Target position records
/---

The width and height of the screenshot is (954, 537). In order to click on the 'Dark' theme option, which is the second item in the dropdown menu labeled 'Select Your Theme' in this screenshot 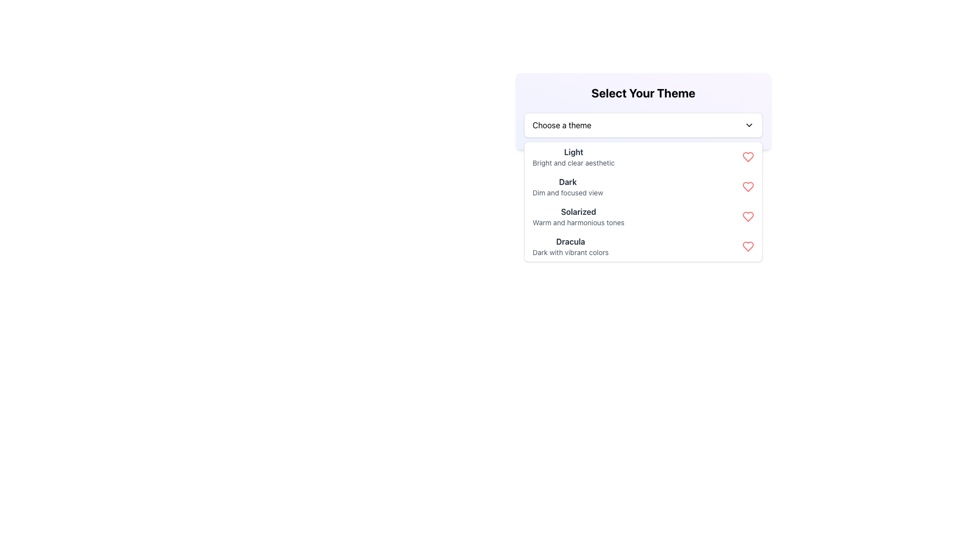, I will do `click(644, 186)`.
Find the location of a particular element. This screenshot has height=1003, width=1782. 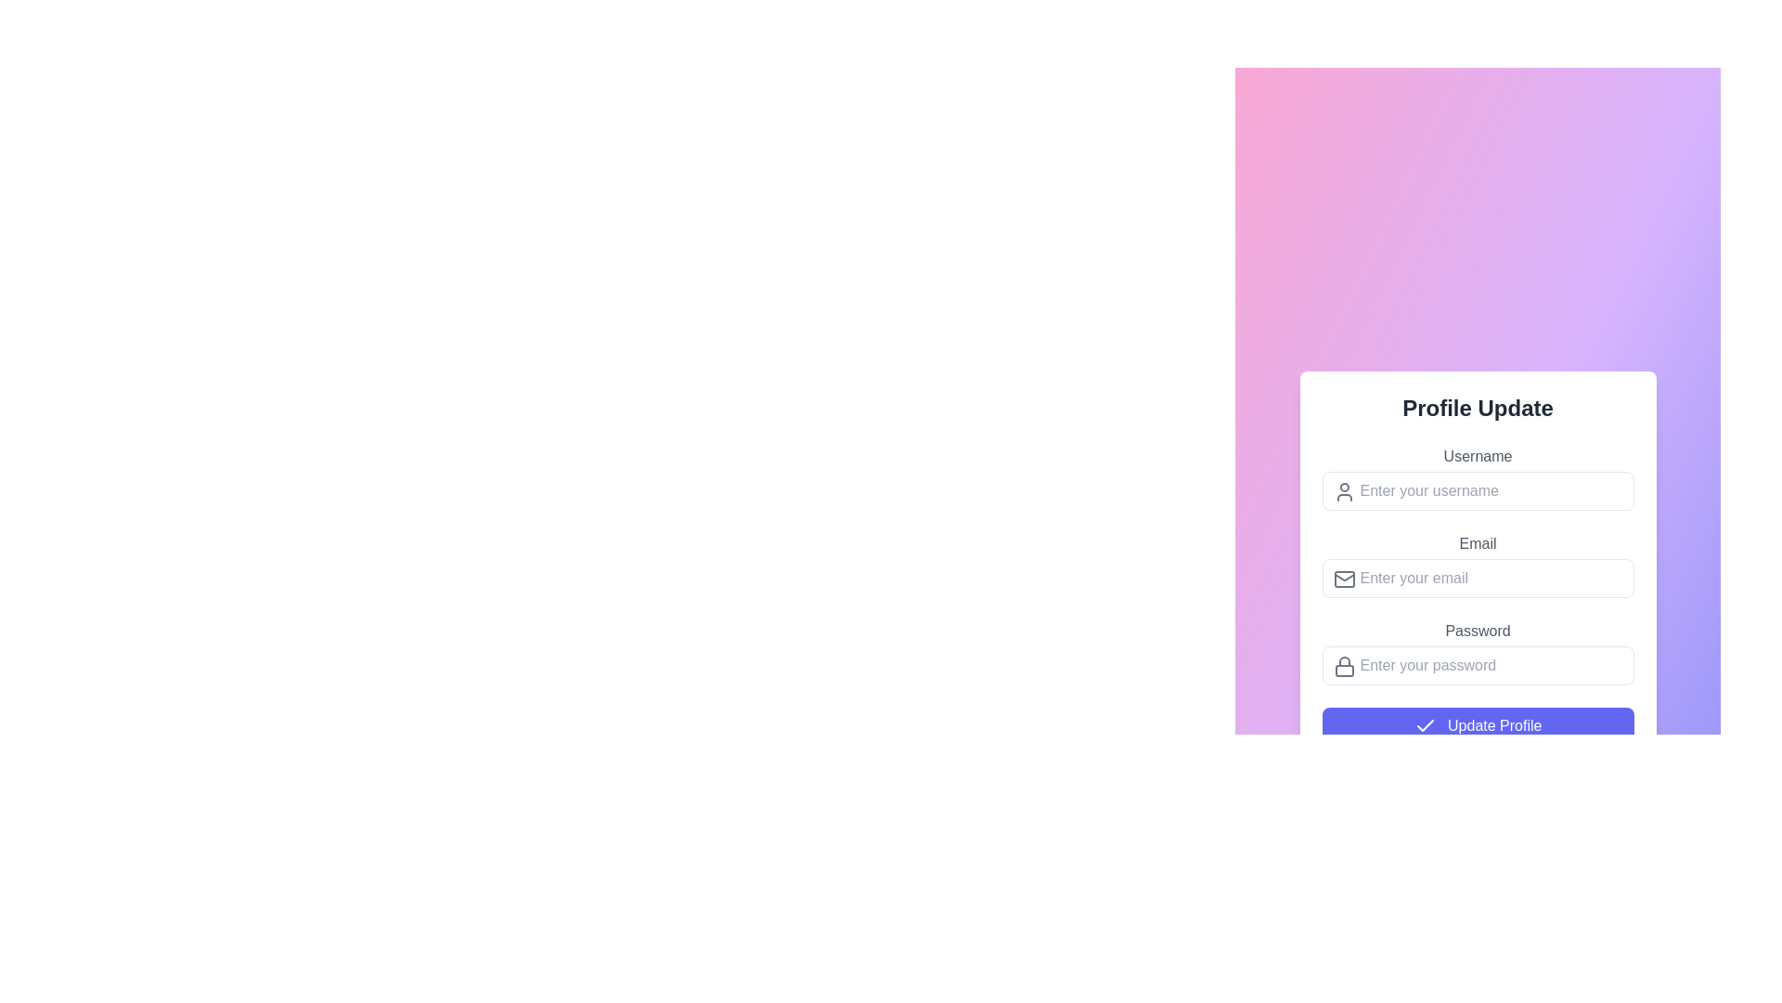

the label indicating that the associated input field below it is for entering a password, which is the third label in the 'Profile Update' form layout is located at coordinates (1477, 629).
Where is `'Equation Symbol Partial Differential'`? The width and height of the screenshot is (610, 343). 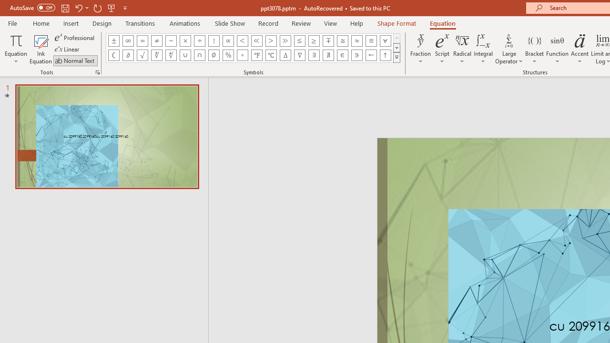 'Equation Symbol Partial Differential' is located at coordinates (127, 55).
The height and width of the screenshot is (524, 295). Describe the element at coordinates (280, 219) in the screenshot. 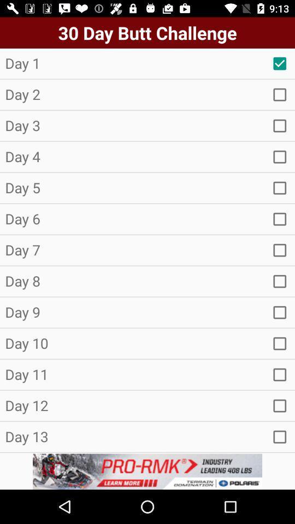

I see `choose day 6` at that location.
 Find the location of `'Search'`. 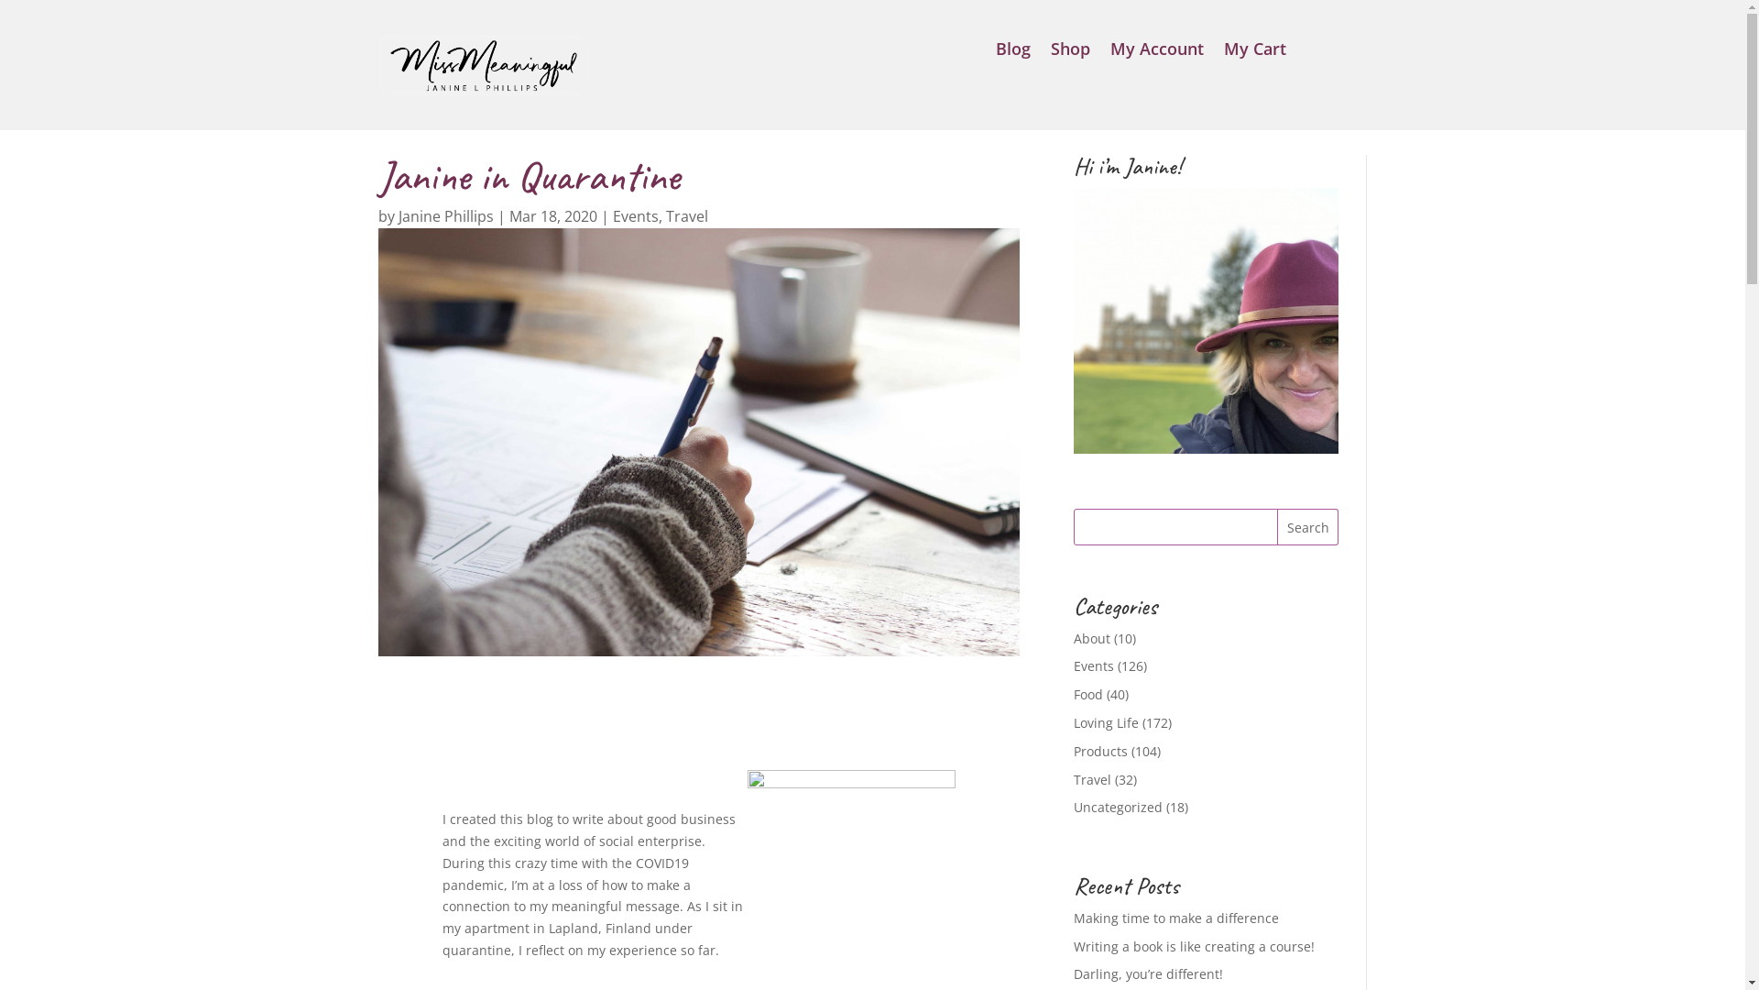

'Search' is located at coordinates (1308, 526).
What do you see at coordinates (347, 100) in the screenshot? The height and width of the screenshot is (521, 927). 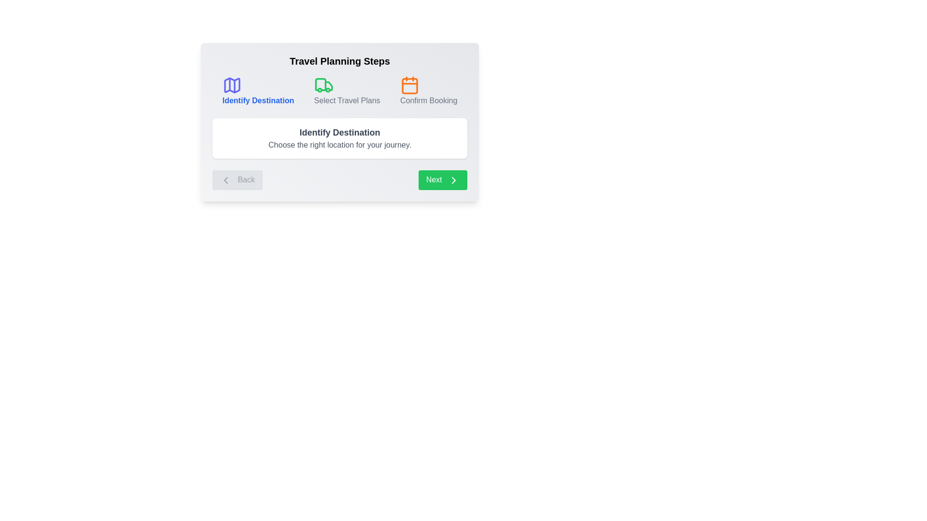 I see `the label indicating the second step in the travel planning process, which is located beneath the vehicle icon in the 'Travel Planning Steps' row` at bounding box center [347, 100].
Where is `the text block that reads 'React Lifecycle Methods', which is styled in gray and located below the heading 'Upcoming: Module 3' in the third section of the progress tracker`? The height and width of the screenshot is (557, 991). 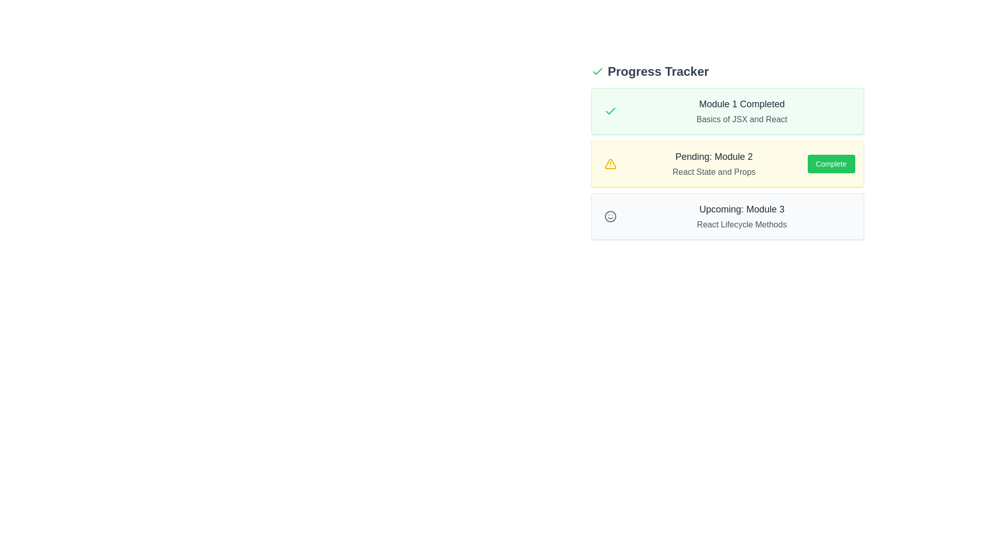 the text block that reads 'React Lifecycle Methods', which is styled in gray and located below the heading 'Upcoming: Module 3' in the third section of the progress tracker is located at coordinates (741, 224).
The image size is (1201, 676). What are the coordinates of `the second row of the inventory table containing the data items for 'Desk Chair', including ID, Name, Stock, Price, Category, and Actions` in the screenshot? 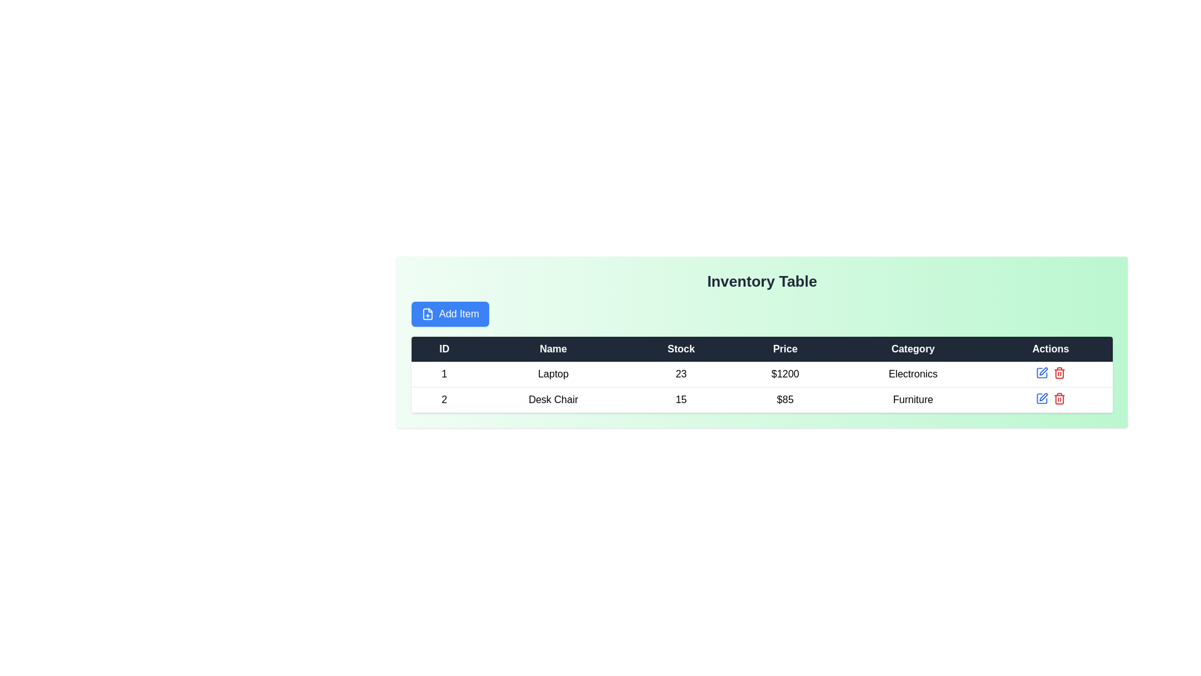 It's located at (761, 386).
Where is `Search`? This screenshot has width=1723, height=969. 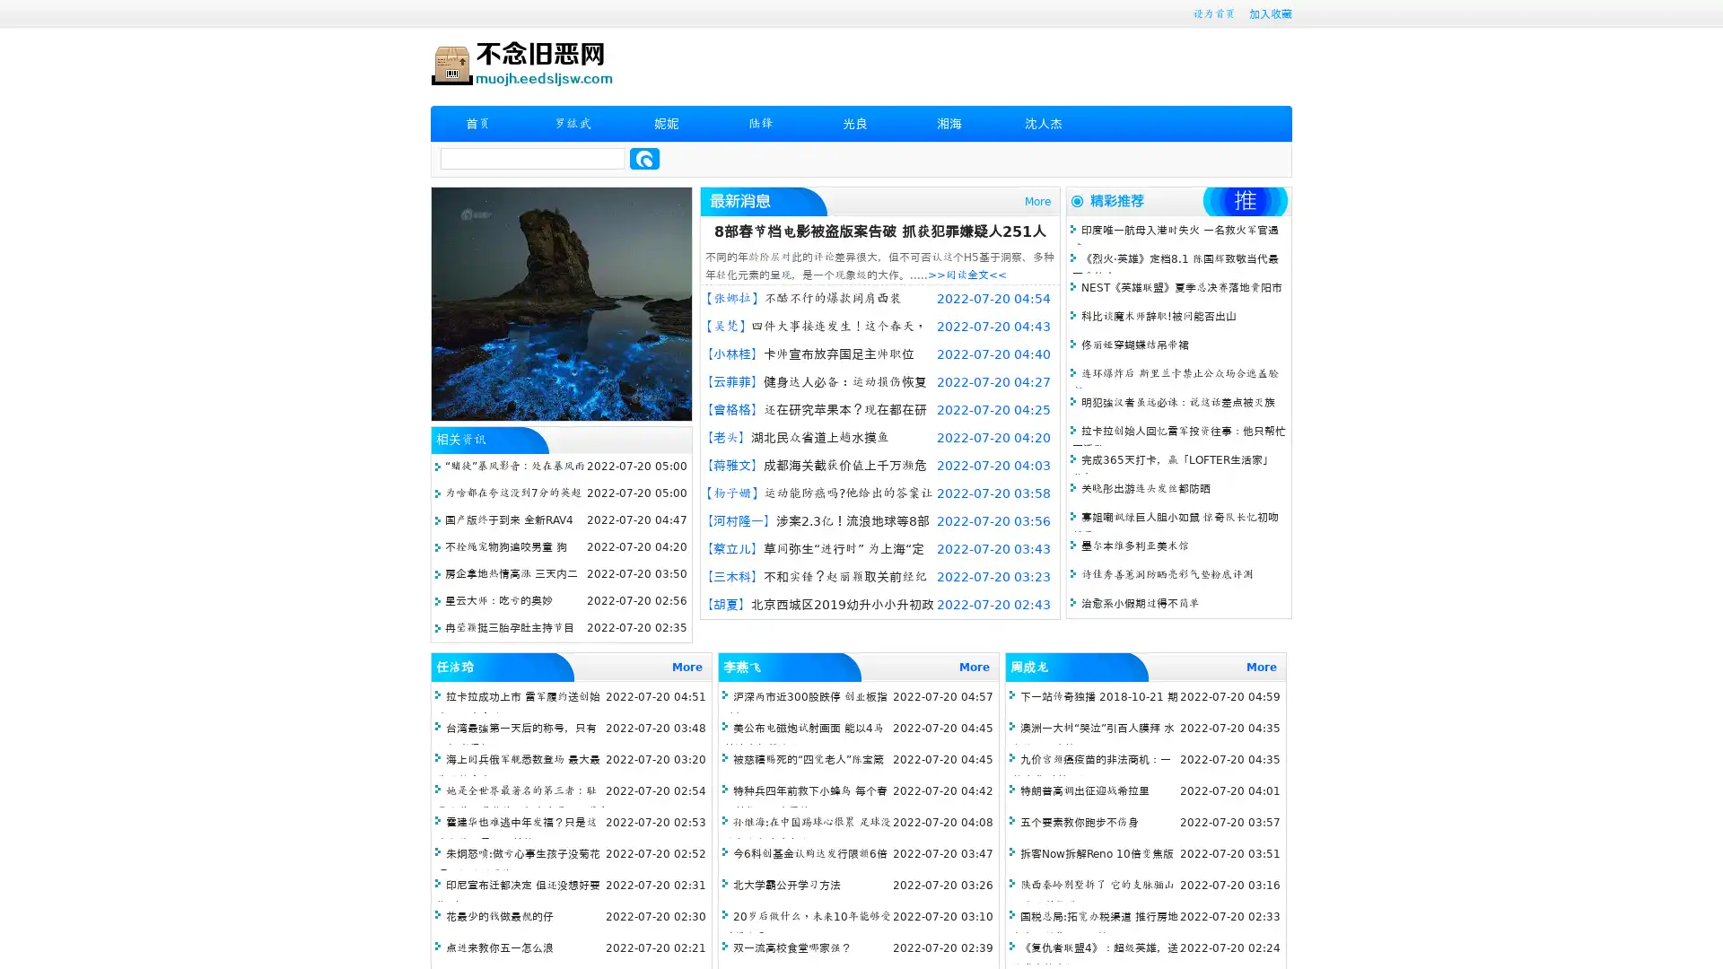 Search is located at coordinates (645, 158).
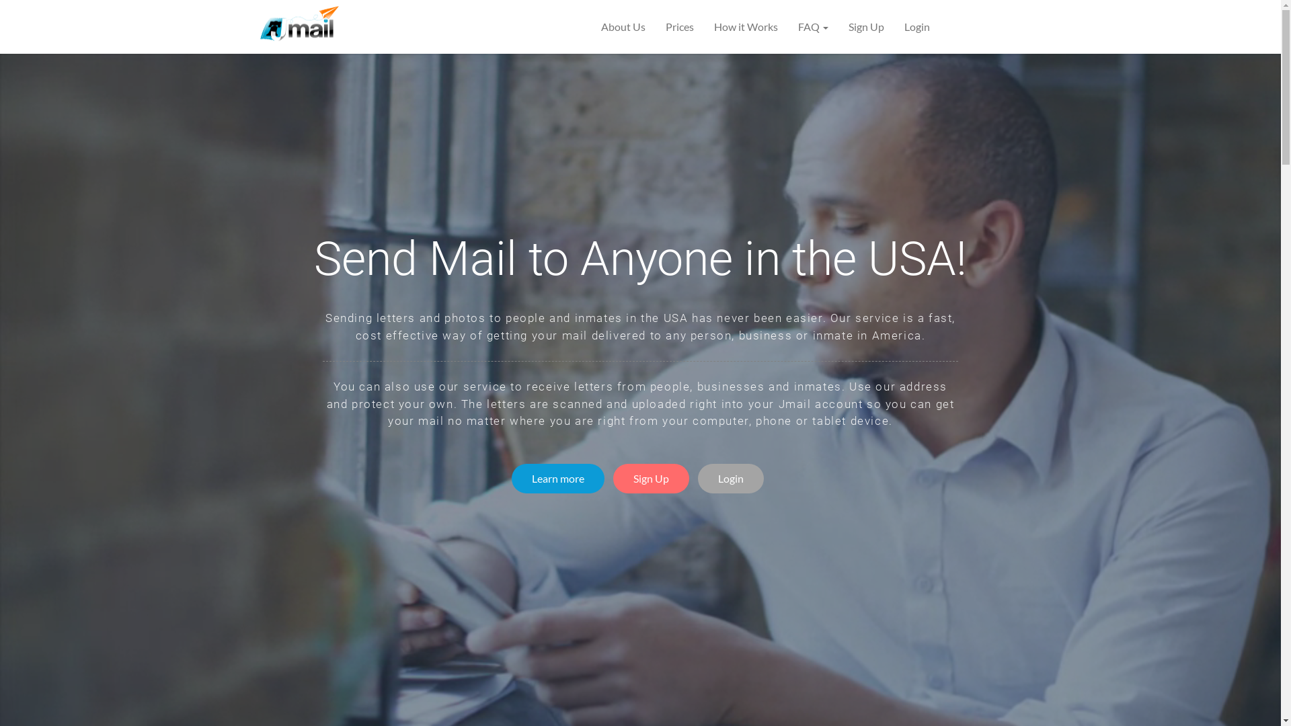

\---

* TASK TO COMPLETE: Copy out the lines starting with the line that contains "The height and width of the screenshot is (524, 295)." and going on through the line that contains "coordinates (1308, 526).", leaving the pictures out.

* FINAL ANSWER:
The height and width of the screenshot is (524, 295). Describe the element at coordinates (280, 219) in the screenshot. 

I see `choose day 6` at that location.
 Find the location of `'Search'`. 

'Search' is located at coordinates (1308, 526).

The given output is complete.